#### What the exercise asks
Going through the data below, copy out each line where the word "will" shows up.

#### Listed records
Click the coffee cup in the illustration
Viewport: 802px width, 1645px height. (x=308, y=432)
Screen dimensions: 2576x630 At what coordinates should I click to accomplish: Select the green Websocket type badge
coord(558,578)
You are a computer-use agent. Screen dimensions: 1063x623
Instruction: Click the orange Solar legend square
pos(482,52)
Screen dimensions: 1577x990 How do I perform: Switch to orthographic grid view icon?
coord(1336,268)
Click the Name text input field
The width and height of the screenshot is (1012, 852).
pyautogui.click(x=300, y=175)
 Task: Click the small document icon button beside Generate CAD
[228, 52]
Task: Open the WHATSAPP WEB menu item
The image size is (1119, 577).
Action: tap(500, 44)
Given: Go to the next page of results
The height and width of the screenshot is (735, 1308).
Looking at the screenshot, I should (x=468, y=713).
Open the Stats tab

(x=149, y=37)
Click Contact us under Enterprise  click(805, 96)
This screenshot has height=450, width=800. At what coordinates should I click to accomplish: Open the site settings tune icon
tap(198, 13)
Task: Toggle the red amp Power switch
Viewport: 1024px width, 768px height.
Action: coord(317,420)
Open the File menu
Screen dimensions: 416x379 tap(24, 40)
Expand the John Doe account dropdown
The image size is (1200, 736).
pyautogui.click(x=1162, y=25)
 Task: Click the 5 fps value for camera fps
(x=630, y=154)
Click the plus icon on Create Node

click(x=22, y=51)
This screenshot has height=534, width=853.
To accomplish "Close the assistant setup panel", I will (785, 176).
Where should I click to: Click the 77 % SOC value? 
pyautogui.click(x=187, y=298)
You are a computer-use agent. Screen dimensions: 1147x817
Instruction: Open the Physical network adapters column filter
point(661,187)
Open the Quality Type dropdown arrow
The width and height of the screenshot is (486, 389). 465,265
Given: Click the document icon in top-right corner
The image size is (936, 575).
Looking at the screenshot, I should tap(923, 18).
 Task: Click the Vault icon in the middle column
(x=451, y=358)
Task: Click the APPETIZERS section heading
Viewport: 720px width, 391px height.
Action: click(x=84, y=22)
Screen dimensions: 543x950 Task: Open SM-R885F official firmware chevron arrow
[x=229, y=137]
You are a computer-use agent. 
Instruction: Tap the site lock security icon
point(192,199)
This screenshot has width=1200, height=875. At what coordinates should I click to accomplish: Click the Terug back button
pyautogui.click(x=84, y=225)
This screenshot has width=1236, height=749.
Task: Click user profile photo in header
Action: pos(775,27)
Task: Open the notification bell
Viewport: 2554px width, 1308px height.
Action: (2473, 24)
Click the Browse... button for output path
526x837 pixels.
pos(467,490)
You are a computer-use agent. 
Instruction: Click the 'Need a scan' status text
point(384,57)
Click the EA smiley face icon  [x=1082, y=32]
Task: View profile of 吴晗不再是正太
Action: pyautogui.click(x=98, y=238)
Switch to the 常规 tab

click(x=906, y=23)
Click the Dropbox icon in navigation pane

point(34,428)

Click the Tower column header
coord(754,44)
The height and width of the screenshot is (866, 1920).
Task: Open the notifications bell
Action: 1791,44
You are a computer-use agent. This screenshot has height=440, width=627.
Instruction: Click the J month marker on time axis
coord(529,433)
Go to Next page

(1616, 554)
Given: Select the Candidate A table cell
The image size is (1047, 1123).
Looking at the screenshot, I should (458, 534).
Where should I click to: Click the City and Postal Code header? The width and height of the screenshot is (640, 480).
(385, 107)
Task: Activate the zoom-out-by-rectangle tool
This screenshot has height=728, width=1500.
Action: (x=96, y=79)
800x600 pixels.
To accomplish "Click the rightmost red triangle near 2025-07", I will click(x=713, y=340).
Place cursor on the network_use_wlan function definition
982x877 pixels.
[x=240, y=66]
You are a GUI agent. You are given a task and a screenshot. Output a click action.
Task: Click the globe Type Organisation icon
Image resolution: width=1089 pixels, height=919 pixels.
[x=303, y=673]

#### Output below
To accomplish "Close the assistant setup panel", I will (785, 176).
To accomplish "Click the rightmost red triangle near 2025-07", I will click(x=713, y=340).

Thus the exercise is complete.